[Items listed in a dataset]
++++

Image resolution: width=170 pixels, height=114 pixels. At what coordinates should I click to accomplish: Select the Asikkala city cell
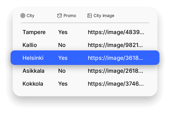tap(33, 71)
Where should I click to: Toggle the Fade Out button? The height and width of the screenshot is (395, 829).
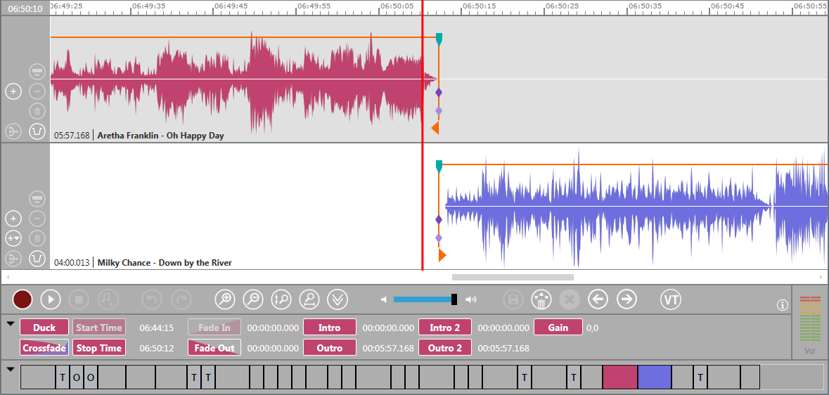[x=214, y=348]
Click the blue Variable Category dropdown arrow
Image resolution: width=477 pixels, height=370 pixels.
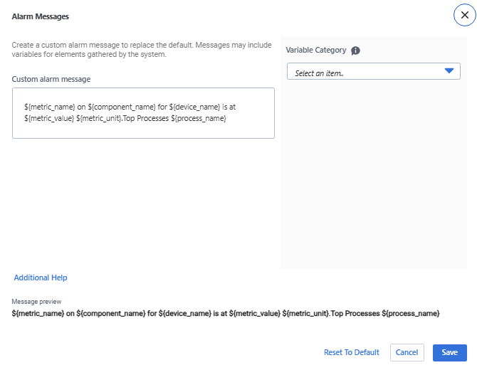click(449, 71)
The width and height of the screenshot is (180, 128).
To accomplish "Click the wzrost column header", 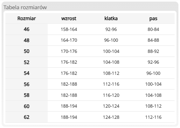I will 69,18.
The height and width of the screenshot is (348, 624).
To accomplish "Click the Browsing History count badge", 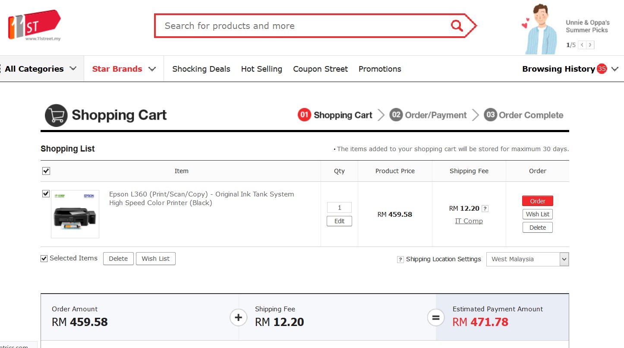I will 602,69.

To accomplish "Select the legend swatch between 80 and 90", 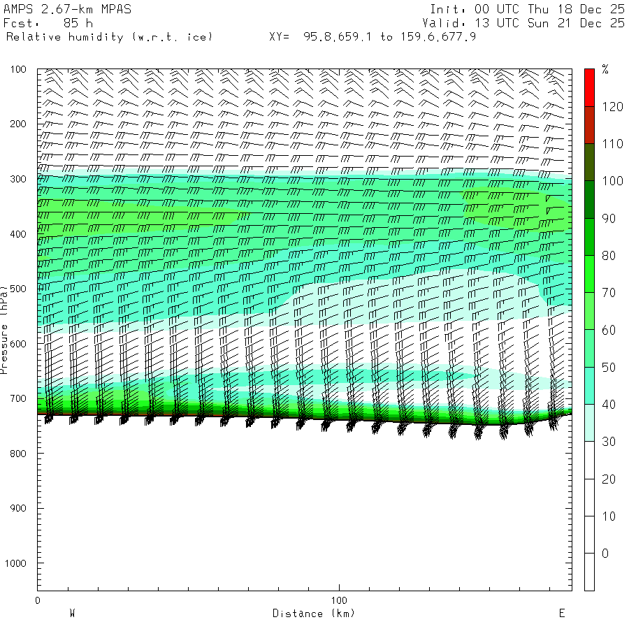I will pos(589,237).

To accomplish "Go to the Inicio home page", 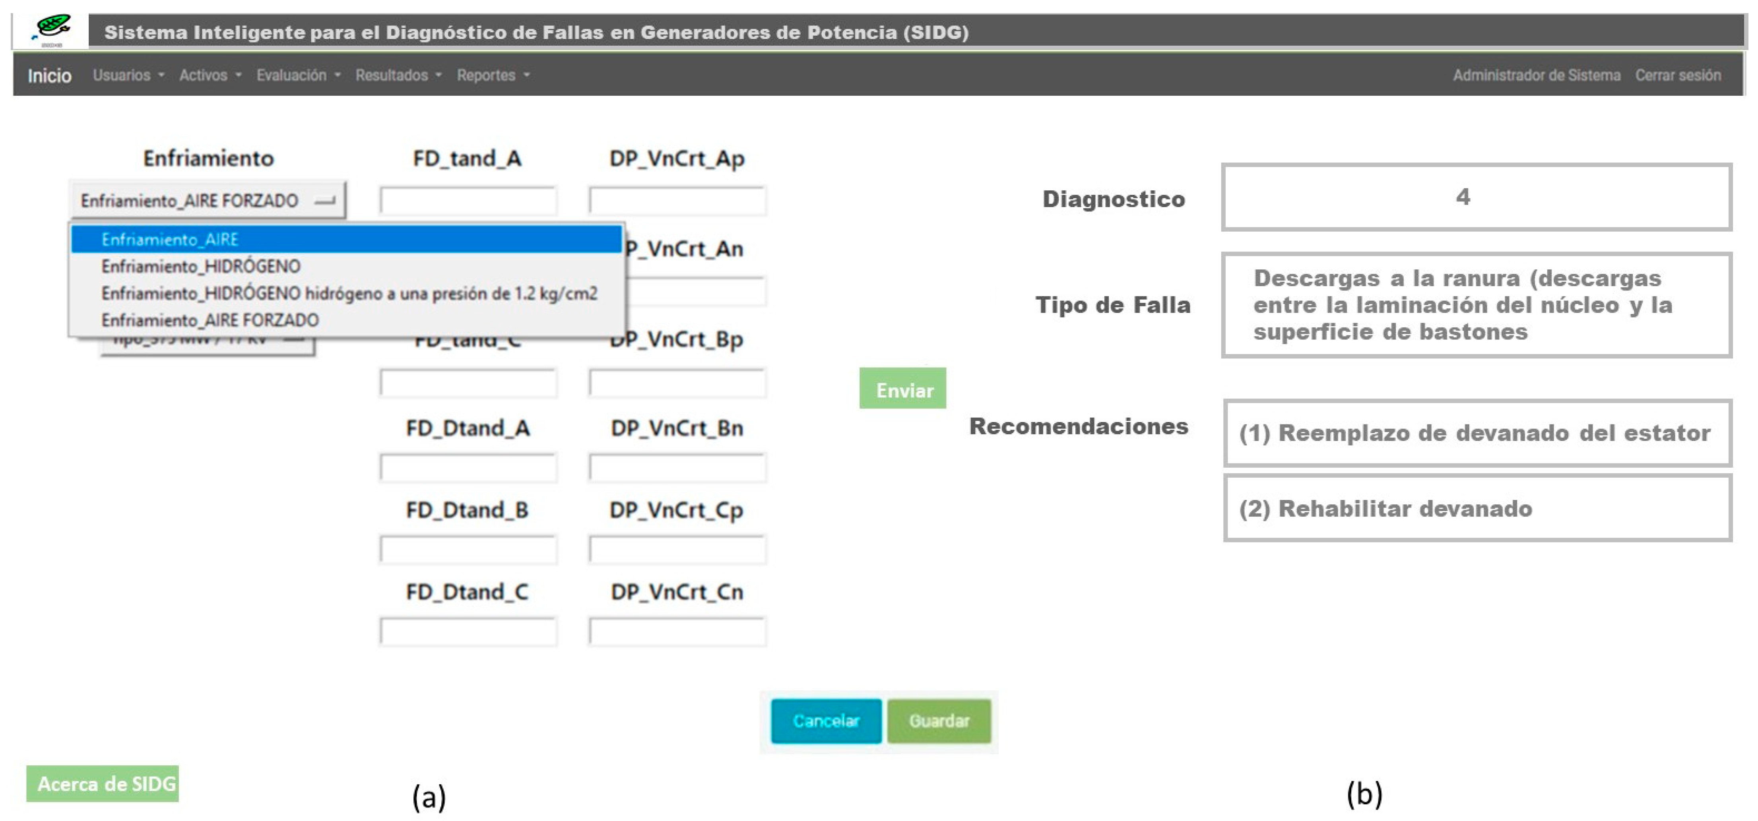I will (x=49, y=76).
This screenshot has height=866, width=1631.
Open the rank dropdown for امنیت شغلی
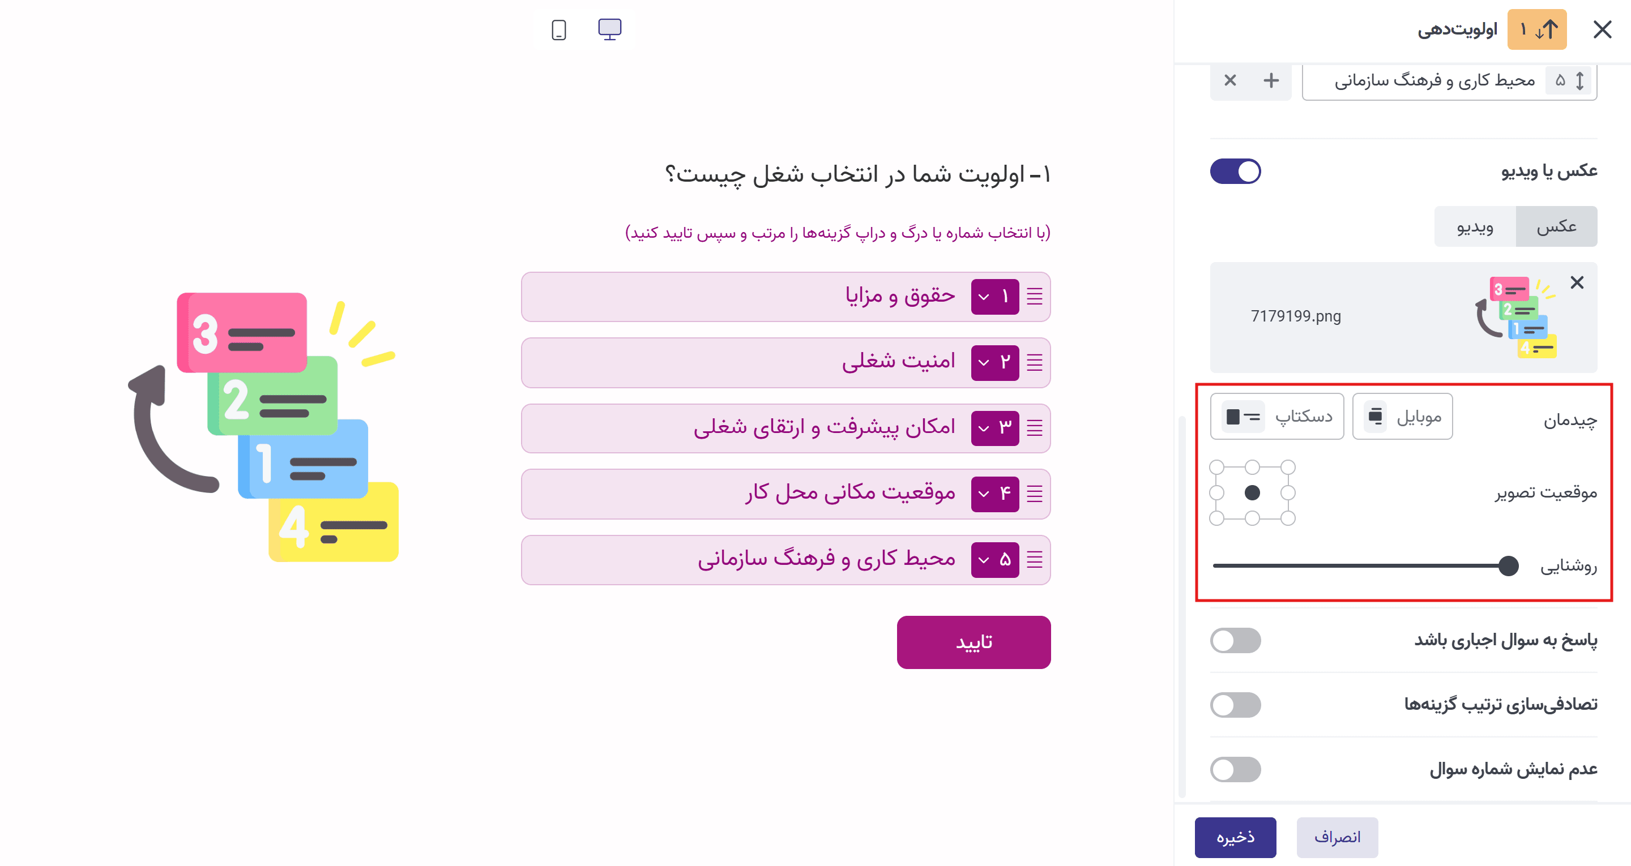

++++

From the records, copy every line that has the string "dropdown" in it.

◆ **Answer area**:
Click the blue Variable Category dropdown arrow
Open the rank dropdown for امنیت شغلی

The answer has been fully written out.